Siamo un popolo di schiavi. Masochisti. Che si beano del marcio in cui sgua(na)zzano e che non riescono a sottrarsi a tal giogo. Era bello pieno lo United, stasera – che sentitamente ringrazio per la botta di serata che hanno organizzato. Ma non quel tanto da fare pensare “oooh finalmente la gente si è svegliata e, al posto di andare a Milano a vedere un concerto da 30 e fischia euro + spese di trasferta – per poi lamentarsene, garantito al limone –  , viene a vedersi ‘ste vacche da palco nonchè pezzo di storia del black metal di tutti i tempi!”. Davano l’Isola dei Famosi o Il Grande Fratello stasera? Ma, palinsesti a parte…
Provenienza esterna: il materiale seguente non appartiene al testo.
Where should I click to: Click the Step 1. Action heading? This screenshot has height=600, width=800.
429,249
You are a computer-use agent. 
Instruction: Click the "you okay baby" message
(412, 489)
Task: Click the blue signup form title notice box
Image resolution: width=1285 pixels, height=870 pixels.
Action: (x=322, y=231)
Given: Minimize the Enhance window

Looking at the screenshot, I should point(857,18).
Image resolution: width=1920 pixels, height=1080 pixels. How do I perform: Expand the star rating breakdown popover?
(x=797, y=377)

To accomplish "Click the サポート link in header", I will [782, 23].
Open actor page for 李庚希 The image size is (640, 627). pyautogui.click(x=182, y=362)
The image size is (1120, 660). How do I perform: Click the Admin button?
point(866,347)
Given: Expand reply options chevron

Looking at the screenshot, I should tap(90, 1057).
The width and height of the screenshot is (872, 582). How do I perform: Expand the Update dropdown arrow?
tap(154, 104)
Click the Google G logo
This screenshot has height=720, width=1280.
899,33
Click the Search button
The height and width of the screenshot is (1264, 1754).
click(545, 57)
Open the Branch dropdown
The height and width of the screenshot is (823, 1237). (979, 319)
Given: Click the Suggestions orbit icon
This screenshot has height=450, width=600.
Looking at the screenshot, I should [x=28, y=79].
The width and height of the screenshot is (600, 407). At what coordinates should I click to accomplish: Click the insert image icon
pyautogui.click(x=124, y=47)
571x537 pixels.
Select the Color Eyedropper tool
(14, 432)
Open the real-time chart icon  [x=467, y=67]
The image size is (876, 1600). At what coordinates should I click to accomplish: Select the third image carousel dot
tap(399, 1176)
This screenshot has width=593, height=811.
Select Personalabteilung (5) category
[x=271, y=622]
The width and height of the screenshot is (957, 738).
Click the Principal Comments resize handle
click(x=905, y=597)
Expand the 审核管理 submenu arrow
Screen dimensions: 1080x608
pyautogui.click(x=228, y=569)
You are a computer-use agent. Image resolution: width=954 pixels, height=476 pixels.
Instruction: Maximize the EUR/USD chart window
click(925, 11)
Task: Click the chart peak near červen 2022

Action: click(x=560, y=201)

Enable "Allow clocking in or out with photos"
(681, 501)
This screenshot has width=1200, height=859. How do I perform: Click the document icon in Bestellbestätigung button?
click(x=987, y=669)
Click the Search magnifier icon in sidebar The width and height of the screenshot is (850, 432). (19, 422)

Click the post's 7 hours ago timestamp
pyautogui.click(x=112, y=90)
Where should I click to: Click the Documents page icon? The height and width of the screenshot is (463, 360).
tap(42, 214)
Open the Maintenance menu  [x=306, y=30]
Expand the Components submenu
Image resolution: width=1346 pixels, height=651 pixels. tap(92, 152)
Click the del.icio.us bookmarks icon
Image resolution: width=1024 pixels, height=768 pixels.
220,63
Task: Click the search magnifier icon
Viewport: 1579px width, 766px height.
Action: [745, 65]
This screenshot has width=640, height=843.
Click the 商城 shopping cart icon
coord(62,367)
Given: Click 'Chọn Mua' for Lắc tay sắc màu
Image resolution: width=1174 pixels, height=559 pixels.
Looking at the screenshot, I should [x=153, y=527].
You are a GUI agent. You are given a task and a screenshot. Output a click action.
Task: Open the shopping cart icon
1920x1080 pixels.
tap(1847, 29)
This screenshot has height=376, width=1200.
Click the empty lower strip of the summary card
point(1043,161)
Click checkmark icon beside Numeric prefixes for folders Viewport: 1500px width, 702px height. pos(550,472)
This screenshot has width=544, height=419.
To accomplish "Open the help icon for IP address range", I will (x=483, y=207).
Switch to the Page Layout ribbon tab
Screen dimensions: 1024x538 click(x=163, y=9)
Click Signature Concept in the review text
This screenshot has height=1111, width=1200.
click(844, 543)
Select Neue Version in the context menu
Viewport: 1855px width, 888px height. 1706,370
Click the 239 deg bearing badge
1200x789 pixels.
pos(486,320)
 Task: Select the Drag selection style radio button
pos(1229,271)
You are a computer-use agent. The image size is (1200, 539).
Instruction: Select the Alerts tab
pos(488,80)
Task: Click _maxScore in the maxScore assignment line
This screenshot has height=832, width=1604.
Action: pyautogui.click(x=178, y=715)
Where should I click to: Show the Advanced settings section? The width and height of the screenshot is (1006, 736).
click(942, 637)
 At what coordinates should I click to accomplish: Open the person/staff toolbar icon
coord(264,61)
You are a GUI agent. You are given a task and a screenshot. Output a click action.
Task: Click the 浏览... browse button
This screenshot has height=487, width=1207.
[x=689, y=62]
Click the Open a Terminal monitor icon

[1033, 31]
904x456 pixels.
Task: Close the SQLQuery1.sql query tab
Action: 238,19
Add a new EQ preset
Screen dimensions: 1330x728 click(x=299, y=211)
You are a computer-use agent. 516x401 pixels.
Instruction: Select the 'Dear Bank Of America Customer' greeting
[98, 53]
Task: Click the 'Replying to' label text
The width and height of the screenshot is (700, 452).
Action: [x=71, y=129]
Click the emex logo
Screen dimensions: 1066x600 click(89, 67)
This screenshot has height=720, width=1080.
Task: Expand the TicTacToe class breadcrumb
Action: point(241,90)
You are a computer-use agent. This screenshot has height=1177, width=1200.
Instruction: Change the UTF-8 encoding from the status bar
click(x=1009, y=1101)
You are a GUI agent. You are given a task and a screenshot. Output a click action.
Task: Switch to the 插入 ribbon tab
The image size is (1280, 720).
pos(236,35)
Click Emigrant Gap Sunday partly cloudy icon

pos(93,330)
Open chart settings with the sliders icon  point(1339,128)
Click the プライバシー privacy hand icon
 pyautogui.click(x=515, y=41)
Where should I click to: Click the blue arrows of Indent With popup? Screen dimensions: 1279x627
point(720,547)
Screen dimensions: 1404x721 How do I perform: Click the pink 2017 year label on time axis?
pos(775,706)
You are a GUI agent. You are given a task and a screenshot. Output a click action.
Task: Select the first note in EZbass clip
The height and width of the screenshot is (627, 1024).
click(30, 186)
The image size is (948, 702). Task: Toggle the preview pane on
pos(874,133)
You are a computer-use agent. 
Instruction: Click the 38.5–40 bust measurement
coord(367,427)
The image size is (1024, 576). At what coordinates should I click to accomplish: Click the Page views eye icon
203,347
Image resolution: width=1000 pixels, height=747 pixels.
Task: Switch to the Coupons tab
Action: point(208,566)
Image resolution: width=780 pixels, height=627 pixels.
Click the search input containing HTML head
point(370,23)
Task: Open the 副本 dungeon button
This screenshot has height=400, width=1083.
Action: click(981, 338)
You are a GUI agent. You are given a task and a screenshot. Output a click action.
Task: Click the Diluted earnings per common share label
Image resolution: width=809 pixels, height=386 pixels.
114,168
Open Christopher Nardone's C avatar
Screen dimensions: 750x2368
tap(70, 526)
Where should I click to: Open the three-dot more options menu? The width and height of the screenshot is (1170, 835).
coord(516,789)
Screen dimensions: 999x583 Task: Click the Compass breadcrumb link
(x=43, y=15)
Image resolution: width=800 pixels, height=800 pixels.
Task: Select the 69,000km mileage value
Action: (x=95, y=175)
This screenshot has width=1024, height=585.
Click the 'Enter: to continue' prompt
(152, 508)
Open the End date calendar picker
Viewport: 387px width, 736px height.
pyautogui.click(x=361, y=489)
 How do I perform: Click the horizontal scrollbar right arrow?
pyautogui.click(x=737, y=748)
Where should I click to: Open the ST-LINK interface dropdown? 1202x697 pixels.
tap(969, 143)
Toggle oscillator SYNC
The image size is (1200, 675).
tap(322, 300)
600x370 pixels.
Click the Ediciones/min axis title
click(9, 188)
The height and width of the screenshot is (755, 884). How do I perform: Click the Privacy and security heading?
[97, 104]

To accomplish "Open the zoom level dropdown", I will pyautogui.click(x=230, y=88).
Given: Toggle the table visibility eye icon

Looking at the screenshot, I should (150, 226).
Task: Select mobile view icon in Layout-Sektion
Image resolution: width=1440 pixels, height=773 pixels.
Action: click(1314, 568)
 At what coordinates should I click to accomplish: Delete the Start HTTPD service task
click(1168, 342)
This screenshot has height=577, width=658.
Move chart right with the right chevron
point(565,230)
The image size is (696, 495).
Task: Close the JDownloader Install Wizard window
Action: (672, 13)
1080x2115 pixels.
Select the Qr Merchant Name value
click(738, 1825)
Come openerz abbiamo gli ULTRA-VIOLENCE, giovanissima band del panorama Torinese attiva da una manciata di anni ma già solida come il granito. Il loro intro non può che essere un richiamo al main theme del film Arancia Meccanica, e il loro sound, decisamente thrash, è fatto di randellate sui denti, tecnica e compattezza proprie di un gruppo che ha già macinato svariate centinaia di km on the road. Giovani, giovanissimi, tant’è che non giurerei sulla maggiore età di tutti i componenti, hanno molta intenzione, spingono come un’ariete incazzata, e nonostante la difficile posizione di band di apertura, aizzano i presenti in modo molto naturale, come troppo poco spesso ormai si vede fare. Chapeau! Tenetevi informati sui loro prossimi live e rifatevi le ‘recchie, che meritano! E ops, qui di seguito la loro setlist:

  1. live fast
  2. beast
  3. frustration
  4. turn
  5. metal m.
  6. spell
  7. you’re dead
  8. wild
  9. restless.

E’ il turno degli HELLSTORM, che da Milano hanno sfidato il traffico della famigerata tangenziale oltre alle insidie della neve meneghina per venire a suonare nella terra dei giandujotti. In piedi da quasi 20 anni, dediti a un thrash/death che personalmente non sono in grado di apprezzare perchè al di fuori dei miei gusti, mettono a segno una performance a quanto pare degna di lode, considerando il riscontro della platea, che headbanga e interagisce in maniera molto attiva. Concludono il loro concerto accogliendo sul palco Demolition Man ed eseguendo un pezzo tutti insieme. La loro setlist, dopo l’intro, prevedeva

  1. dead walk
  2. the deepest night
  3. killed equilibrium
  4. logan
  5. corpsehunters
  6. legion
  7. live like an angel (Die Like a Devil)

E dopo i saluti…

3 è da sempre considerato il numero perfetto. E gli M-PIRE OF EVIL dopo stasera ne hanno dato un’ulteriore conferma. La line-up consta di Tony aka Demolition Man, Mantas, che non hanno bisogno certo di presentazioni o di pleonastici riferimenti ai Venom, e Jackson, il nuovo arrivato, batterista giovanissimo ma estremamente talentuoso. Addobbati come i meglio old-school metallers – ho trascorso buona parte della serata ipnotizzata dagli anfibi di Tony – , pur avendo volumi più bassi delle band che avevano appena finito di suonare, hanno iniziato a smatrangare il pubblico presente con

  1. countess Bathory
  2. hell to the holy
  3. die hard
  4. metal messiah
  5. leave me in hell
  6. hellspawn
  7. temples of ice
  8. waking up dead
  9. blackened are the priests
  10. carnivorous
  11. creatures of the black ***b
  12. black metal
  13. witching hour
  14. in league with Satan.

La sorprendente sinergia della coppia di ferro, accompagnata dal nuovo egregissimo battipelli, l’intenzione e la compattezza d’esecuzione, tutto questo unitamente ai numerosi capitoli di storia del black da loro scritti non può lasciare indifferente anche il meno appassionato del genere. Esperienza, passione ed arte, queste le tre parole che utilizzerei per descrivere la loro performance. Tutto il resto sarebbe superfluo. Ed è per questo che il mio live report finisce qui, in attesa di pubblicare la videointervista che gli M-PIRE OF EVIL ci hanno concesso in esclusiva, costellata di chicche imperdibili e interessanti concetti. Hasta luego!